Before being named as director of ISCRM, Pera served as a research professor and director of the Monash Institute of Medical Research, and as director of embryonic stem cell research at the Australian Stem Cell Centre, where he was also one of the founding scientists.
“It’s clear that this initiative will give me the best chance to advance the application of stem cell research in regenerative medicine,” Pera said. “I’m looking forward to leading ISCRM into an exciting future and making the institute an international leader in this area.”
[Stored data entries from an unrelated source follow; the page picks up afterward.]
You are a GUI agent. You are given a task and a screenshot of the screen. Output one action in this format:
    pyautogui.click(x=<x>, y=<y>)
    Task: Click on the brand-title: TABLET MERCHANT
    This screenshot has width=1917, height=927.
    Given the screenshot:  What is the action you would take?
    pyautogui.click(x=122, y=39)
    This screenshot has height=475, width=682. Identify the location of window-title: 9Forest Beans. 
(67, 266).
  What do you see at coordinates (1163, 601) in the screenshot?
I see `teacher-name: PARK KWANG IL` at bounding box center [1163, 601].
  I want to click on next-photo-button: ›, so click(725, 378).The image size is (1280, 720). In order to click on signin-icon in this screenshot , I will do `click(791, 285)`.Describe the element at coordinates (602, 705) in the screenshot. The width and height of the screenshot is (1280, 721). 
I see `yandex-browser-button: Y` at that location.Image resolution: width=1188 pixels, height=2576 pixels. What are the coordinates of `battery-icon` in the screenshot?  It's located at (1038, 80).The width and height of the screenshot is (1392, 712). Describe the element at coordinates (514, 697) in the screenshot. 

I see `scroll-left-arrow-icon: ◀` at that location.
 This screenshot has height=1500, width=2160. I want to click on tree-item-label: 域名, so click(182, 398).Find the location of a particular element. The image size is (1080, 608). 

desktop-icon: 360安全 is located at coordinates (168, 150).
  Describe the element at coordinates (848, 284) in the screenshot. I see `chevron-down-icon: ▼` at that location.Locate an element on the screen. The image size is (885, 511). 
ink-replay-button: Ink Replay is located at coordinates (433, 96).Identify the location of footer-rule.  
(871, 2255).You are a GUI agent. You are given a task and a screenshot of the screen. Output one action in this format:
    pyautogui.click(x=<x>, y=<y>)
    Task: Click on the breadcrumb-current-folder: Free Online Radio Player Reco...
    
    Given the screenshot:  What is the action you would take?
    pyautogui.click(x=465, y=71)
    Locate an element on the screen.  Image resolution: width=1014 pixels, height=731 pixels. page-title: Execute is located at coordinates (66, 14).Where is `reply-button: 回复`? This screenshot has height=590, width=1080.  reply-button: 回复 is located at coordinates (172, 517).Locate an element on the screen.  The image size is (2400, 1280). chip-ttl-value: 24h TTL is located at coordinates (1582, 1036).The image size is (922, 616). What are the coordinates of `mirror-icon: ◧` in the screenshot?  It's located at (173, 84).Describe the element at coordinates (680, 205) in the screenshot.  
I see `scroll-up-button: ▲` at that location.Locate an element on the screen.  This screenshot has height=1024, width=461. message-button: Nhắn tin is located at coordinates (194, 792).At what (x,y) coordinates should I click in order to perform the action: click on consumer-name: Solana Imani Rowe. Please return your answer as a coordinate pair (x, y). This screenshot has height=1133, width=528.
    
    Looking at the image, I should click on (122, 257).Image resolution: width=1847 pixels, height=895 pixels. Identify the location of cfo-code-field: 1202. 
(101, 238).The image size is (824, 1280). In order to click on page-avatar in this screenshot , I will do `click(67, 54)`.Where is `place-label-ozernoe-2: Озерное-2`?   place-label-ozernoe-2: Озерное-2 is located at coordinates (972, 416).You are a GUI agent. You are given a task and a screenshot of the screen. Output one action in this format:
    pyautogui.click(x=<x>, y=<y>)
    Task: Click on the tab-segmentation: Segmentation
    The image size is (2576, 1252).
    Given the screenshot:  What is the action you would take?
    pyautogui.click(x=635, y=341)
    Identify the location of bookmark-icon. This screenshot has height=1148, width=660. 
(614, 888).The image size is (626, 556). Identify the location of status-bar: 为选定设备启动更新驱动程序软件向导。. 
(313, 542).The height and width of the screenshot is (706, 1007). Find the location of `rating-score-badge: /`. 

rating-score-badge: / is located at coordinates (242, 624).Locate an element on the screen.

Pera’s involvement in stem cell biology and research has been extensive. He was part of a small group of researchers who, in the 1980s and ’90s, pioneered the isolation and characterization of pluripotent stem cells from human germ cell tumors of the testis, work that “provided an important framework for the development of human embryonic stem cells,” he said.
His laboratory at Monash University was the second in the world to isolate embryonic stem cells from the human blastocyst, and the first to describe their differentiation into somatic cells in vitro.
His current research focuses on the extracellular signals involved in maintaining a pluripotent state (i.e., the ability to mature or develop into a wide variety of cells types) in human embryonic stem cells, and the factors that drive stem cell commitment into progenitor cells representative of the three embryonic germ layers that eventually form the body’s tissues.
“A major hypothesis behind this work is that stem cell cultures represent a community of different cell types, similar to those found in the embryo around the time of implantation into the womb, and that just as communication between different cell populations in the embryo acts to specify cell fate during development, similar conversations control stem cell maintenance and differentiation in vitro,” Pera said.
“This work has fundamental importance for our understanding of stem cell biology, but it also addresses practical questions that must be solved before human embryonic stem cells can achieve their full potential in research and medicine,” he added. “Understanding how to control the differentiation of stem cells is essential to producing desired types of mature cells in sufficient quantity and in pure form for use in laboratory research or regenerative medicine.”
ISCRM, a new, multidisciplinary initiative centered at the Keck School, includes researchers from both the Health Sciences and University Park campuses, as well as from Childrens Hospital Los Angeles.
The scientific teams based at ISCRM will pursue basic research in regenerative medicine and will work with teams from the California Institute of Technology and other regional scientific institutions to develop novel platforms in imaging, bioengineering and nanotechnology for application to stem cell research.
The Keck School and its associated researchers will enable translation of basic research at ISCRM into new therapies.
“The ability to collaborate with Childrens Hospital and Caltech is an opportunity to get in on the ground floor of the exciting new developments related to human embryonic stem cell research and the clinical potential of this research,” Henderson said.
Pera earned his B.A. in English language and literature from the College of William and Mary and his Ph.D. in pharmacology from George Washington University. He did his postdoctoral work at the Institute of Cancer Research and the Imperial Cancer Research Fund in London, and was a research fellow in the zoology department at Oxford University.